Happy Monday!

I have been posting other people’s stories about Christmas memories.  Today I will post  a story of my own.

When I was in grade 10, my parents told us on Christmas eve that the next day we would be going to the local convalescent hospital to distribute presents to the patients there.  We lived in the mountains of central California, and this convalescent hospital was a former TB sanitarium that was located in a remote area overlooking a deep river canyon.  Many of the patients there were largely abandoned by family and friends because they were either mentally ill or indigent.

In my self-centered sophomore world, I could imagine few things more wasteful than spending Christmas giving presents to sad people in a sad place.

Christmas morning we opened presents, had a big breakfast, then headed off to hand out presents.  I was in a declining mood as we drove the winding road from our house to the hospital.  I was trying (not hard) to not be the wet blanket for this party, and was making only modest progress in this.

(Picture of the hospital in winter via Yelp)

Upon arrival, we gathered up presents from a store room – a lot of presents – and began handing them out.  I asked my mother (who worked there as a nurse) how they came to have a present for everyone.  She told me how the owners of the hospital inquired of the staff  what each patient needed or wanted, and made the proverbial Christmas list.  They then traveled to San Francisco for a weekend of shopping for every patient, returning with the presents stuffed into their vehicle.  Sometimes it took two trips to get all the presents purchased and delivered.  The presents were all wrapped and a card attached.

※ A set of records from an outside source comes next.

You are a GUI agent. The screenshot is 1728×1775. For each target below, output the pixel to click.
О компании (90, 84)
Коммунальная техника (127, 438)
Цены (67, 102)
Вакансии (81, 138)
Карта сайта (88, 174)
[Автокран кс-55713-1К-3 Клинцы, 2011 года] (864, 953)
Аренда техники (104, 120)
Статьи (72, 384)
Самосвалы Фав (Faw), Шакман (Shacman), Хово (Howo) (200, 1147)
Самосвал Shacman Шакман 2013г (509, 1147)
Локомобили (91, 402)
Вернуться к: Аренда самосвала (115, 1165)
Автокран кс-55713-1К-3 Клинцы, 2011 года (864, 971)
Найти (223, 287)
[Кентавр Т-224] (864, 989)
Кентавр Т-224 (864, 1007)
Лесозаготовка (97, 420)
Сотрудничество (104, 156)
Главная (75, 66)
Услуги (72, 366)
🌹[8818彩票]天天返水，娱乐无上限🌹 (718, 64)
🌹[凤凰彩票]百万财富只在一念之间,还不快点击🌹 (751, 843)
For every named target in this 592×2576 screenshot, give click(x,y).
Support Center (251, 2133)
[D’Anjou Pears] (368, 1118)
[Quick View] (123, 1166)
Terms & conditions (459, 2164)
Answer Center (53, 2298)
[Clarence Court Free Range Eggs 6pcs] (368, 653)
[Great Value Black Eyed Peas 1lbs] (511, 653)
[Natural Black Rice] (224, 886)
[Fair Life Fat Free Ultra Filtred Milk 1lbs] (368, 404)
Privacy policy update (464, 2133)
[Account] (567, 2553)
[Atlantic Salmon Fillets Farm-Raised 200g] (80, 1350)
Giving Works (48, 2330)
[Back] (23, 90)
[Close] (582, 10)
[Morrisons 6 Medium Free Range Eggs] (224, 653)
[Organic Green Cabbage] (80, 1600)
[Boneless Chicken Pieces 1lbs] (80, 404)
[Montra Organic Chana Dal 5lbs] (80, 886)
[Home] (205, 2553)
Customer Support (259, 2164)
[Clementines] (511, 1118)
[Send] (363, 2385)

As we handed them out to the patients, I saw the happy responses and expressions of delight and gratitude from the recipients.  Even those with severe mental or physical illnesses seemed genuinely happy and appreciative.  Some cried, most thanked us, and one life was transformed.

Mine.

That Christmas changed so much for me.  I now try to give my day away to people every Thanksgiving and Christmas, which has produced some of the most joyful holidays of my life.  My parents taught me a life lessons that day that has added meaning and value that I can never fully express to them: we can never find ourselves until we give ourselves away.

This is a message that echoes all the way back to the birth of Jesus in Bethlehem.  Our God found us – and made it so we can find Him – when He gave Himself away.

I wish you a joy-filled, generous, Happy Christmas.